▶ **WRITTEN REQUEST A**
In the post about the new Tate video channel, repeat word for word the passage that starts at the words "Thursday, 8 October" and stops after "films for TateShots.".

▶ **PROVIDED PASSAGE**
***
Thursday, 8 October 2009

Framing Jarman: New Tate Visual Arts Channel in Beta




Film Studies For Free wanted to rush you the great news that the Tate has just launched a new, highly elegant and very user-friendly channel to enable the viewing (and embedding - yay!) of hundreds of videos about visual arts, like the great film above in which James Mackay, friend of British film artist Derek Jarman, talks about Jarman's experimental work on super 8. These films that he began making in the 1970s are rarely shown. Mackay, who later produced some of Jarman’s feature films including The Garden (1990) and Blue (1993), agreed to open up his archive of these ground-breaking short films for TateShots.
***
(Data extracted from a collection)
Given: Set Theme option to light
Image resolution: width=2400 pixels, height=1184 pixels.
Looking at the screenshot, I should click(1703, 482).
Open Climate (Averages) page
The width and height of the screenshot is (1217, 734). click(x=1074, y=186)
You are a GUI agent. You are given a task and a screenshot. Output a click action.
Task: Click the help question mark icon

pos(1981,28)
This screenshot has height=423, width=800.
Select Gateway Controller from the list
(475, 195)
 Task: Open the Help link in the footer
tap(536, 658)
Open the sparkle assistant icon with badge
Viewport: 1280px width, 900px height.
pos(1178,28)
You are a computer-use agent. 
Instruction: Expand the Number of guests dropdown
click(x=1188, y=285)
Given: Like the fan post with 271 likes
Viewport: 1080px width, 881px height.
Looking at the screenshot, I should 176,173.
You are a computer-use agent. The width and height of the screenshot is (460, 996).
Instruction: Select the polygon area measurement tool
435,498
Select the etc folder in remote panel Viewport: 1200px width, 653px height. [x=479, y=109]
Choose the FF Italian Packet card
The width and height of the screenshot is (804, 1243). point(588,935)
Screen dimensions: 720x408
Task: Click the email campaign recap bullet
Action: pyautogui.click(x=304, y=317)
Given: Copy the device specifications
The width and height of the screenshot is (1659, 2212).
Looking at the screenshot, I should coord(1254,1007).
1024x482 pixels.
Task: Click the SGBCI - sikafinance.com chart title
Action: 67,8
***
▶ **WRITTEN REQUEST B**
Express the listing as a JSON list of strings, one string for each line, from the line containing "This screenshot has height=423, width=800." through the last line of the listing, leaving out blank lines.

▶ **CORRECT ANSWER A**
Thursday, 8 October 2009

Framing Jarman: New Tate Visual Arts Channel in Beta




Film Studies For Free wanted to rush you the great news that the Tate has just launched a new, highly elegant and very user-friendly channel to enable the viewing (and embedding - yay!) of hundreds of videos about visual arts, like the great film above in which James Mackay, friend of British film artist Derek Jarman, talks about Jarman's experimental work on super 8. These films that he began making in the 1970s are rarely shown. Mackay, who later produced some of Jarman’s feature films including The Garden (1990) and Blue (1993), agreed to open up his archive of these ground-breaking short films for TateShots.

▶ **CORRECT ANSWER B**
[
  "This screenshot has height=423, width=800.",
  "Select Gateway Controller from the list",
  "(475, 195)",
  " Task: Open the Help link in the footer",
  "tap(536, 658)",
  "Open the sparkle assistant icon with badge",
  "Viewport: 1280px width, 900px height.",
  "pos(1178,28)",
  "You are a computer-use agent. ",
  "Instruction: Expand the Number of guests dropdown",
  "click(x=1188, y=285)",
  "Given: Like the fan post with 271 likes",
  "Viewport: 1080px width, 881px height.",
  "Looking at the screenshot, I should 176,173.",
  "You are a computer-use agent. The width and height of the screenshot is (460, 996).",
  "Instruction: Select the polygon area measurement tool",
  "435,498",
  "Select the etc folder in remote panel Viewport: 1200px width, 653px height. [x=479, y=109]",
  "Choose the FF Italian Packet card",
  "The width and height of the screenshot is (804, 1243). point(588,935)",
  "Screen dimensions: 720x408",
  "Task: Click the email campaign recap bullet",
  "Action: pyautogui.click(x=304, y=317)",
  "Given: Copy the device specifications",
  "The width and height of the screenshot is (1659, 2212).",
  "Looking at the screenshot, I should coord(1254,1007).",
  "1024x482 pixels.",
  "Task: Click the SGBCI - sikafinance.com chart title",
  "Action: 67,8"
]